特別インタビュー
ジャケットがこんなに楽しいなんて。
[渋谷直角 男が憧れる、男の持ち物。]
2020.05.08
多才でいてファッションフリーク、渋谷直角の愛用品からそのセンスを探ってみる──。
若いころから、ジャケットを着るのは少し背伸びした、照れ臭い感覚があって苦手でした。大人になっても、職業柄もあってか、ほぼ冠婚葬祭でしかスーツも着ませんし、ずっとジャケットには慣れないまま。違和感なく着ることができるようになったのはここ数年。40代に入ってからです。自分も若くない年齢に入ったことで、単純に抵抗がなくなったのでしょう。それもまた楽しいことで。
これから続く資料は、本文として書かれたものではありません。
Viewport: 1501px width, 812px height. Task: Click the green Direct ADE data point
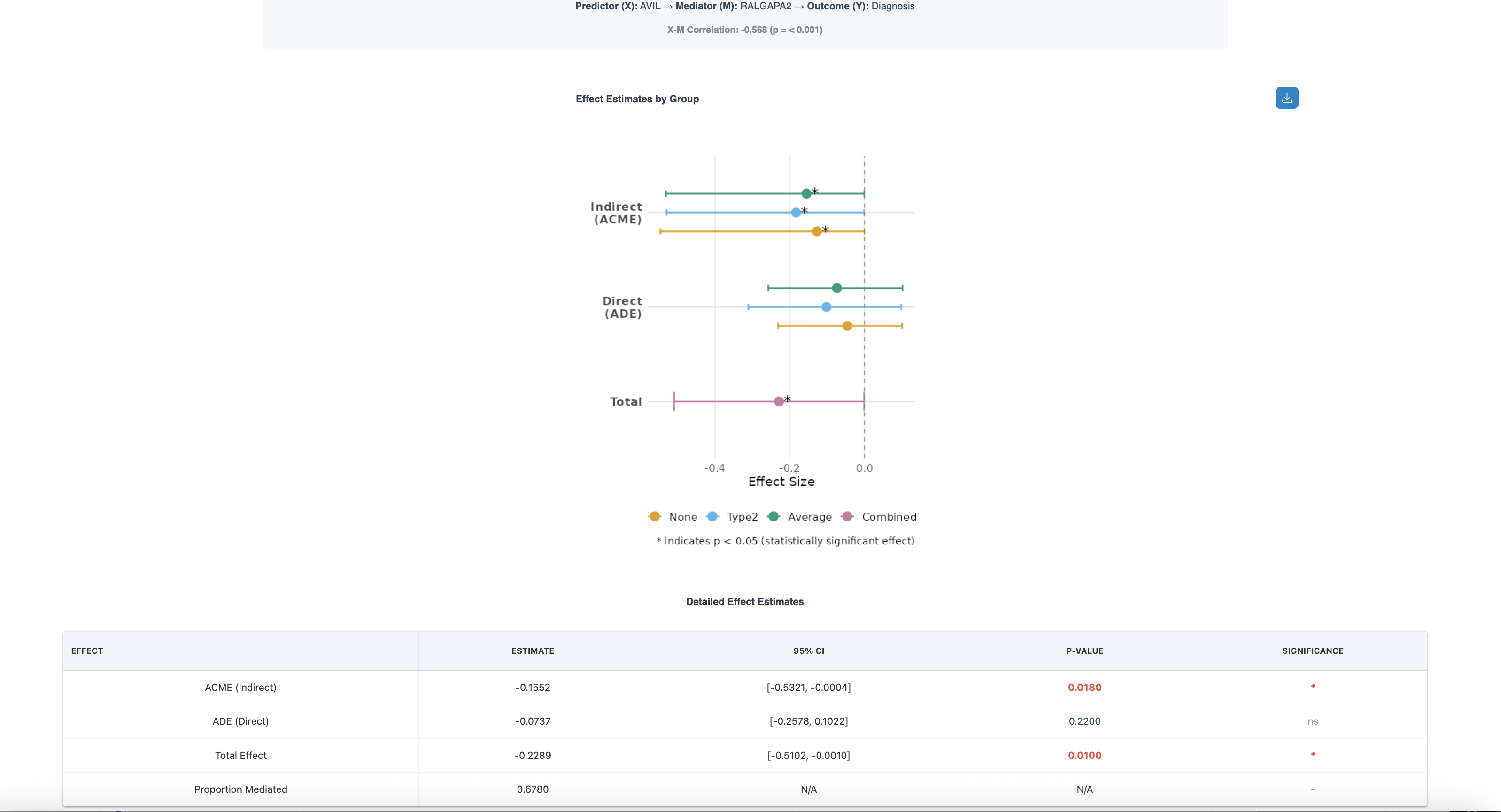coord(837,288)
でも若いときから憧れていた人たちは、いつもジャケットをカッコよく着こなしていた印象があります。たとえば安西水丸さん。サラっとアイビーっぽく着こなすジャケット姿はとてもオシャレでカッコよく、画風ともマッチしていました。
藤子不二雄Ⓐ先生もお会いしたとき、ピンクのマンモスが描かれたセーターにジャケットをはおっていて、ダンディーかつかわいさがあってすてきでした。
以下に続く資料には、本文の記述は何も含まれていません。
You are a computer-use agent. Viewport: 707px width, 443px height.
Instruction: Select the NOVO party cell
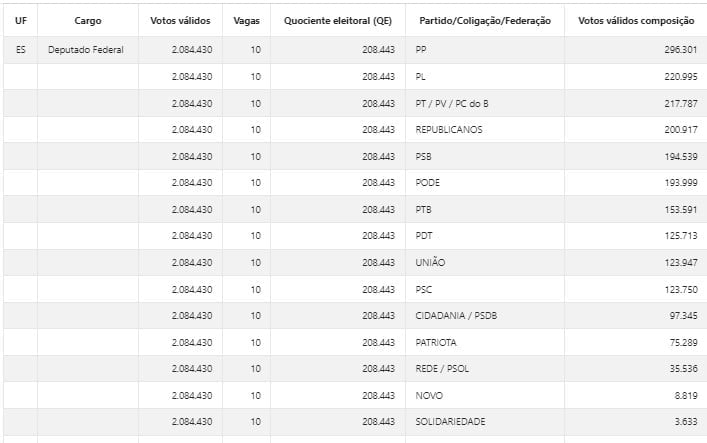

でも自分がジャケットを着るときに最も脳裏をよぎるのは、映画『恋愛小説家』のジャック・ニコルソンです。レストランで、ヒロインのヘレン・ハントとようやく二人きりでディナーをするシーン。それまでヨレヨレの格好だったのに、このときばかりはネイビーのジャケットにネクタイでビシッとキメてきた。そのジャック・ニコルソンがすごくカッコよくて! 観たのはずいぶん前ですが、本当に好きな人とのデートにジャケットを着て、おいしい食事を楽しむんだ、すてきなことが起きるぞという期待感や高揚感。自分もジャケットを着るとき、あのジャック・ニコルソンを思い出して、なぜかテンションが上がるのです(映画ではこのデート、大失敗に終わるのですが)。
今年は派手めのジャケットが欲しい。より明るい気分になって、外出が楽しくなると思うからです。ずっと着てこなかったぶん、余計にジャケットはウキウキするアイテムなのです。
掲載した商品はすべて税抜き価格です。